*** Opening RECORDS FOR PROCESSING ***

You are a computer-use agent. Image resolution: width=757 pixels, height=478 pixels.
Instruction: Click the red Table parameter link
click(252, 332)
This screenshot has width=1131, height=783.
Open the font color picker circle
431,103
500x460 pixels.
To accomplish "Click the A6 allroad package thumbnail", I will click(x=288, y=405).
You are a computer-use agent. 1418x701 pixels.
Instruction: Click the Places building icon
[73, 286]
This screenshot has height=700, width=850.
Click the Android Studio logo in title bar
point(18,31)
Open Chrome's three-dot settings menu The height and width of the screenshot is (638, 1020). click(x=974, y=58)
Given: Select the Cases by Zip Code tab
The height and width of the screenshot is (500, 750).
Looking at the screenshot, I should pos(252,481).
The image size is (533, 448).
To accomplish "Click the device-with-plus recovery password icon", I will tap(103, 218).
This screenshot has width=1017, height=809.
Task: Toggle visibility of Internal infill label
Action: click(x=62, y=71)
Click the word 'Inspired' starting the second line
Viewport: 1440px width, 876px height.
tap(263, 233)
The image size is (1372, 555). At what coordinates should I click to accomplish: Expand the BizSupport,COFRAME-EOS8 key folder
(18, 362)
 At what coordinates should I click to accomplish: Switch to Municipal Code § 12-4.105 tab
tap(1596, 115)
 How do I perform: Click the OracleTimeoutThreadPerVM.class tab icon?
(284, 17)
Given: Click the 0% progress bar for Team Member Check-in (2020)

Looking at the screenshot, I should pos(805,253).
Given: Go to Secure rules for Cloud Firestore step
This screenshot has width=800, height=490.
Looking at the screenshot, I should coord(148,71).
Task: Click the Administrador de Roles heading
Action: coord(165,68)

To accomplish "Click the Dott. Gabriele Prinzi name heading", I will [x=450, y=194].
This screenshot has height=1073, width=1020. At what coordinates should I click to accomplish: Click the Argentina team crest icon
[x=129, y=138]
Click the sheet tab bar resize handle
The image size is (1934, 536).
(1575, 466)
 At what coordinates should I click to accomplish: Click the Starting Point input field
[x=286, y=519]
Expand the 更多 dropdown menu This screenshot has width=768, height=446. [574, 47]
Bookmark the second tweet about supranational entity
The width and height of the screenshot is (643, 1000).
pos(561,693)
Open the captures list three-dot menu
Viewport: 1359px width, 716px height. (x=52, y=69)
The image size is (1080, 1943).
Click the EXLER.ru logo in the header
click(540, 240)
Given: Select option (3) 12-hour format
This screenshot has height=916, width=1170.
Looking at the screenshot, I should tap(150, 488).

*** Closing RECORDS FOR PROCESSING ***

# THE TASK
Would it be possible to set down the full listing again, character for character?

# TASK OUTPUT
You are a computer-use agent. Image resolution: width=757 pixels, height=478 pixels.
Instruction: Click the red Table parameter link
click(252, 332)
This screenshot has width=1131, height=783.
Open the font color picker circle
431,103
500x460 pixels.
To accomplish "Click the A6 allroad package thumbnail", I will click(x=288, y=405).
You are a computer-use agent. 1418x701 pixels.
Instruction: Click the Places building icon
[73, 286]
This screenshot has height=700, width=850.
Click the Android Studio logo in title bar
point(18,31)
Open Chrome's three-dot settings menu The height and width of the screenshot is (638, 1020). click(x=974, y=58)
Given: Select the Cases by Zip Code tab
The height and width of the screenshot is (500, 750).
Looking at the screenshot, I should pos(252,481).
The image size is (533, 448).
To accomplish "Click the device-with-plus recovery password icon", I will tap(103, 218).
This screenshot has width=1017, height=809.
Task: Toggle visibility of Internal infill label
Action: click(x=62, y=71)
Click the word 'Inspired' starting the second line
Viewport: 1440px width, 876px height.
tap(263, 233)
The image size is (1372, 555). At what coordinates should I click to accomplish: Expand the BizSupport,COFRAME-EOS8 key folder
(18, 362)
 At what coordinates should I click to accomplish: Switch to Municipal Code § 12-4.105 tab
tap(1596, 115)
 How do I perform: Click the OracleTimeoutThreadPerVM.class tab icon?
(284, 17)
Given: Click the 0% progress bar for Team Member Check-in (2020)

Looking at the screenshot, I should pos(805,253).
Given: Go to Secure rules for Cloud Firestore step
This screenshot has width=800, height=490.
Looking at the screenshot, I should coord(148,71).
Task: Click the Administrador de Roles heading
Action: coord(165,68)

To accomplish "Click the Dott. Gabriele Prinzi name heading", I will [x=450, y=194].
This screenshot has height=1073, width=1020. At what coordinates should I click to accomplish: Click the Argentina team crest icon
[x=129, y=138]
Click the sheet tab bar resize handle
The image size is (1934, 536).
(1575, 466)
 At what coordinates should I click to accomplish: Click the Starting Point input field
[x=286, y=519]
Expand the 更多 dropdown menu This screenshot has width=768, height=446. [574, 47]
Bookmark the second tweet about supranational entity
The width and height of the screenshot is (643, 1000).
pos(561,693)
Open the captures list three-dot menu
Viewport: 1359px width, 716px height. (x=52, y=69)
The image size is (1080, 1943).
Click the EXLER.ru logo in the header
click(540, 240)
Given: Select option (3) 12-hour format
This screenshot has height=916, width=1170.
Looking at the screenshot, I should tap(150, 488).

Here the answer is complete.